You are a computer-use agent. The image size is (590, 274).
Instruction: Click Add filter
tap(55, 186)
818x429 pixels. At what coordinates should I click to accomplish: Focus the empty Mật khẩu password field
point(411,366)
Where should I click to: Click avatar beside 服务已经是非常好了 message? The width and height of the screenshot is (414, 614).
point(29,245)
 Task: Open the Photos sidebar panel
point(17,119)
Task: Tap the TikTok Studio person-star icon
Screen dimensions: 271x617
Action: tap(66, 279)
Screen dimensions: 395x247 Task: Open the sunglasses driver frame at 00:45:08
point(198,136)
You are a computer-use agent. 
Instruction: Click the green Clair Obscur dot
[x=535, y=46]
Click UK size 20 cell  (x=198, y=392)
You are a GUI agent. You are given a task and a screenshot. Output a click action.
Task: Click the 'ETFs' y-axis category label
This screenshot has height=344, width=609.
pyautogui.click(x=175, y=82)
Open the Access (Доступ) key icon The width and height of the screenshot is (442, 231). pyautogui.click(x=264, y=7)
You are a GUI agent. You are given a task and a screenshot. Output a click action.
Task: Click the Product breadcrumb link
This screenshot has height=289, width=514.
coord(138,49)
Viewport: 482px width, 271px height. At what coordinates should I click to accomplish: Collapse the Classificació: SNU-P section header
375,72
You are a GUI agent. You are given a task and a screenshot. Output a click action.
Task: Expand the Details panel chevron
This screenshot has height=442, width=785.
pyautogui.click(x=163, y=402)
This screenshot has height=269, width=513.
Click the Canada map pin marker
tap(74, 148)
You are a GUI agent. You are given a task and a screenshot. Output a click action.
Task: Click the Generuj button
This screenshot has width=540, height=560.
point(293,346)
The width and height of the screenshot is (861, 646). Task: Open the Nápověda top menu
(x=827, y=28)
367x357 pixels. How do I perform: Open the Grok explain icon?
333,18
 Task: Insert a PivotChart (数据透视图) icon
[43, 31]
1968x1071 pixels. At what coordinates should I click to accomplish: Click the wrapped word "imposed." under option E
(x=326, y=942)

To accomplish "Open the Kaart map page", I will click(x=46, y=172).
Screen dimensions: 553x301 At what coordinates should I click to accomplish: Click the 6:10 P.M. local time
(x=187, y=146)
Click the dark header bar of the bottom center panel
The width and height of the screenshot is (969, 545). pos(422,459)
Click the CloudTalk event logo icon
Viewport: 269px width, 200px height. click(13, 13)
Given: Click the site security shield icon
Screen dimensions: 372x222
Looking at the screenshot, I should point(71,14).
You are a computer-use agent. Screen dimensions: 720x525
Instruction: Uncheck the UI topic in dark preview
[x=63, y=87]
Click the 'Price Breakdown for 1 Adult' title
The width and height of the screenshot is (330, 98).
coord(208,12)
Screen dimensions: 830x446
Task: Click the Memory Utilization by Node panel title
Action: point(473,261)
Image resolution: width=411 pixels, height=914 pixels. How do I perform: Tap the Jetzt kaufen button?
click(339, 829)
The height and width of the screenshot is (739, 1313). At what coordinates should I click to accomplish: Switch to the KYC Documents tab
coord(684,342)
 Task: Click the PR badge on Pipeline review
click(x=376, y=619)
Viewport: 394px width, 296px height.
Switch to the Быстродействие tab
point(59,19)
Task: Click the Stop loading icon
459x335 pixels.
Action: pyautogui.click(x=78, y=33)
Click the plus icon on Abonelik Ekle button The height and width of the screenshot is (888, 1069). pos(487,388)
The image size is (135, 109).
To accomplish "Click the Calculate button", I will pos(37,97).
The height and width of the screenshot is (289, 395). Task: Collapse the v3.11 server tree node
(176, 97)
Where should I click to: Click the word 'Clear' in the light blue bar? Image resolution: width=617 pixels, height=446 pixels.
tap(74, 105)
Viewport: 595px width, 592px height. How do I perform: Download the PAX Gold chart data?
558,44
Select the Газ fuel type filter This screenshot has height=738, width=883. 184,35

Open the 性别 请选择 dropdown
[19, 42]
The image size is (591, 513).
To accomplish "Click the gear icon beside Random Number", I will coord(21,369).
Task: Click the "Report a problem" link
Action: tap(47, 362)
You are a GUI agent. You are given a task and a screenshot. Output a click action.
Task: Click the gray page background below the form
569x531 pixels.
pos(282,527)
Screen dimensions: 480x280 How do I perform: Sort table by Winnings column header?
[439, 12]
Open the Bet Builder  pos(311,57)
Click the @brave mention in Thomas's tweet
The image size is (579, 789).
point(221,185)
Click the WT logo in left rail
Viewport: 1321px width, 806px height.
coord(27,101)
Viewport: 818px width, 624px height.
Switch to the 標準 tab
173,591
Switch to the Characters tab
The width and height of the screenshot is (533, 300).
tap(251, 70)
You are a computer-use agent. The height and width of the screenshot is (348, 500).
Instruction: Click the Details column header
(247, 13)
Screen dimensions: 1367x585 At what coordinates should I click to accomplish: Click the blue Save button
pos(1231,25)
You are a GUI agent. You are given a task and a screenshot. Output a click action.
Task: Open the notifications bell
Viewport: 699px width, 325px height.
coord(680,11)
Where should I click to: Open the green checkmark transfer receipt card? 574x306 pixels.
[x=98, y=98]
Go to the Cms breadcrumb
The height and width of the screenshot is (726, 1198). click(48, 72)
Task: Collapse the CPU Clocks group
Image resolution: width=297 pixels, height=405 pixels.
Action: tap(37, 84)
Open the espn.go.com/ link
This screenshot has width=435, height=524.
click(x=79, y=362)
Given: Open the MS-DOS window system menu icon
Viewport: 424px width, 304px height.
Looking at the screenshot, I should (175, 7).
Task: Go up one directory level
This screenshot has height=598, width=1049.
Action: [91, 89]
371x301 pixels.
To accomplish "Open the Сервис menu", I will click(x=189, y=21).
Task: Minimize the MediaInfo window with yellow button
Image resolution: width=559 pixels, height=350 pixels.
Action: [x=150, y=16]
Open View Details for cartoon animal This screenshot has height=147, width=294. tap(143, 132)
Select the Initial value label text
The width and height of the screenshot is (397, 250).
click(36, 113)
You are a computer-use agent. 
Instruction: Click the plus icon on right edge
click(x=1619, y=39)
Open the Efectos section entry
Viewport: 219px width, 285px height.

◆ Problem statement: Using the listing above, list every line in which the string "computer" occurs.

◆ Solution:
You are a computer-use agent. The image size is (590, 274).
You are a computer-use agent. 
You are a computer-use agent. Screen dimensions: 720x525
You are a computer-use agent. The height and width of the screenshot is (348, 500).
You are a computer-use agent. 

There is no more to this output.